» **EXERCISES**
1. Translate this sentence from the passage on phthalate exposure and infant hormone levels below into German: "We cannot yet explain this observation and, unfortunately, inhibin B levels have not been measured in animal experiments."
2. Retype the passage on phthalate exposure and infant hormone levels below, from "We observed hormonal" to "et al. 2003).".
3. Extend the passage on phthalate exposure and infant hormone levels below, picking up after its final sentence.

» **PASSAGE FOR REVIEW**
⁂

We observed hormonal changes indicating an effect on Sertoli cells—an increase in inhibin B—which we did not expect and therefore considered a random finding. However, a recent report found a similar, equally weak, effect in adult men (Duty et al. 2005). We cannot yet explain this observation and, unfortunately, inhibin B levels have not been measured in animal experiments. However, histologic studies of rodent testes exposed pre- and perinatally show vacuolization of Sertoli cells (Borch et al. 2004, 2005) and apoptosis of spermatogenic cells in cultures of mouse seminiferous tubules (Suominen et al. 2003).

Although the hormonal changes in the boys were linked to phthalate monoester levels in breast milk, we cannot exclude that fetal exposure may be a contributing factor to altered postnatal hormone levels. Levels of phthalate monoesters in breast milk may be a proxy of general maternal exposure: the women with high levels of phthalate monoesters in milk may also be among those with highest exposures during pregnancy. Phthalates can cross the placenta; DEHP and mEHP have been detected in maternal and cord blood (Latini et al. 2003) and their metabolites were found in amniotic fluid (Silva et al. 2004c). Sources of phthalate exposures in women can be inhalation (Adibi et al. 2003), contamination via building materials and furniture, use of consumer products including cosmetics (Koo and Lee 2004), and food items (Anderson et al. 2001). Thus, exposure to some phthalates such as DEHP and DiNP is likely to be constant rather than episodic, whereas others such as DMP and DEP, through their presence in cosmetics, are more influenced by personal habits. The observed effects on endocrine hormone levels could therefore be late effects of fetal exposure or additive fetal and neonatal exposure through the mother, or exposure to a home environment generally rich in phthalates during pregnancy and infancy.

We observed a significant difference in mEP and mBP levels depending on whether breast milk was sampled with or without use of a breast pump. This observation is unlikely to have any link to the observed associations between phthalate monoester levels in breast milk and infant hormone levels. Danish and Finnish mothers have several months of maternity leave, and breast pumps are not used regularly for infant feeding. Furthermore, in our laboratory we could not observe any leaching of phthalates from a commonly used mechanical breast pump into breast milk. Thus, it remains to be verified whether our observed difference in mEP and mBP was a true effect of breast pump use or a chance finding.

⁂

» **EXTRACTED MATERIAL**
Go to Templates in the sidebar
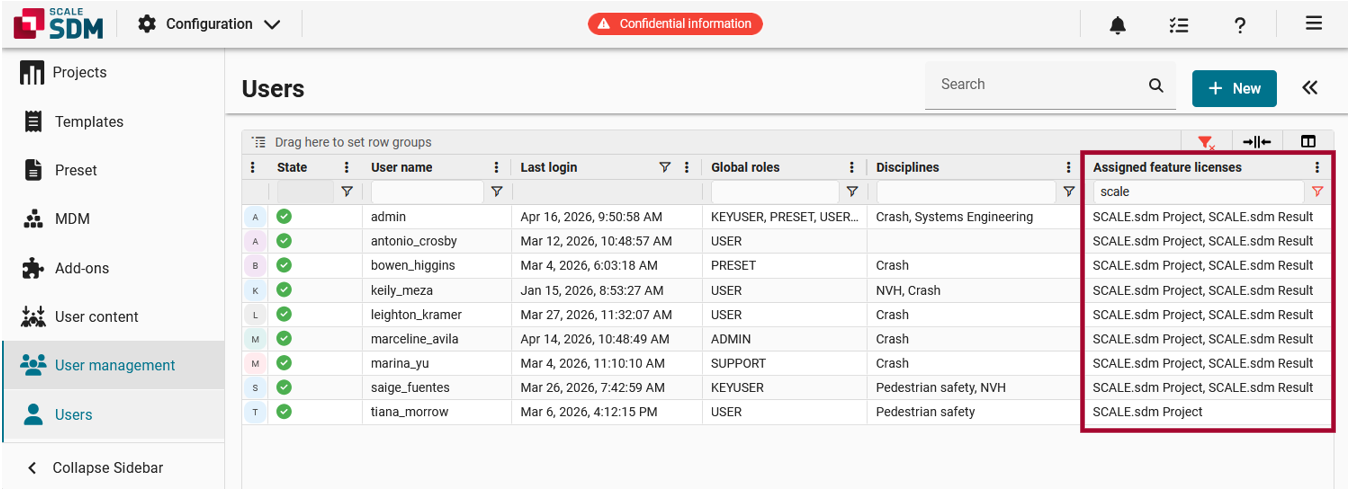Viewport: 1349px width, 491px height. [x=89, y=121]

⁂

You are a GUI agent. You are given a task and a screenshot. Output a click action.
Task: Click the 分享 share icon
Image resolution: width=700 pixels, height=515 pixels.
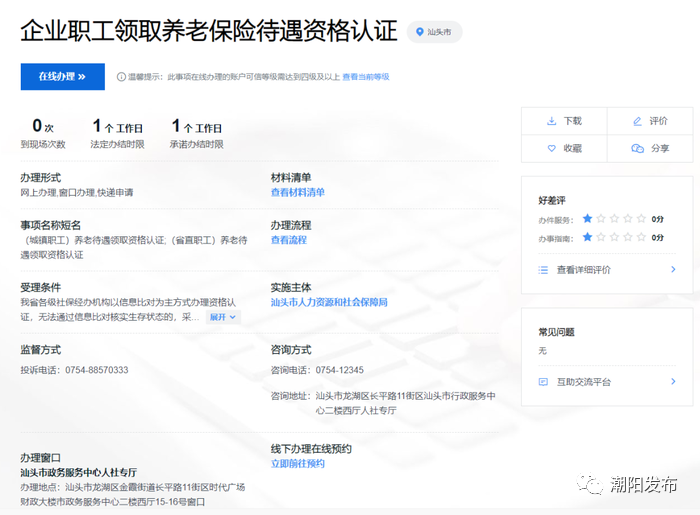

⁂

» **EXERCISE RESULTS**
1. Wir können diese Beobachtung noch nicht erklären, und leider wurden Inhibin-B-Spiegel in Tierversuchen nicht gemessen.

2.
We observed hormonal changes indicating an effect on Sertoli cells—an increase in inhibin B—which we did not expect and therefore considered a random finding. However, a recent report found a similar, equally weak, effect in adult men (Duty et al. 2005). We cannot yet explain this observation and, unfortunately, inhibin B levels have not been measured in animal experiments. However, histologic studies of rodent testes exposed pre- and perinatally show vacuolization of Sertoli cells (Borch et al. 2004, 2005) and apoptosis of spermatogenic cells in cultures of mouse seminiferous tubules (Suominen et al. 2003).

3.
Individuals will often be exposed to a mixture of endocrine-disrupting chemicals—for example, phthalates in cosmetics usually coexist with parabens, which also act as endocrine disruptors. In situations where mixtures of agents even in minute concentrations contribute to the adverse effects (Silva et al. 2002), causal relationships are extremely difficult to establish. We cannot rule out that our findings could be due to one or multiple unknown factors, the presence of which is associated with the use of phthalates. Breast feeding has numerous benefits for infant nutrition and for establishing an ideal mother–child relationship. We do not believe that our data should be taken to argue against breast-feeding, because effects on reproductive hormones were subtle. In addition, phthalates have also been found in other major nutrition sources for infants (Latini et al. 2004; Mortensen et al. 2005; Petersen and Breindahl 2000; Shea 2003).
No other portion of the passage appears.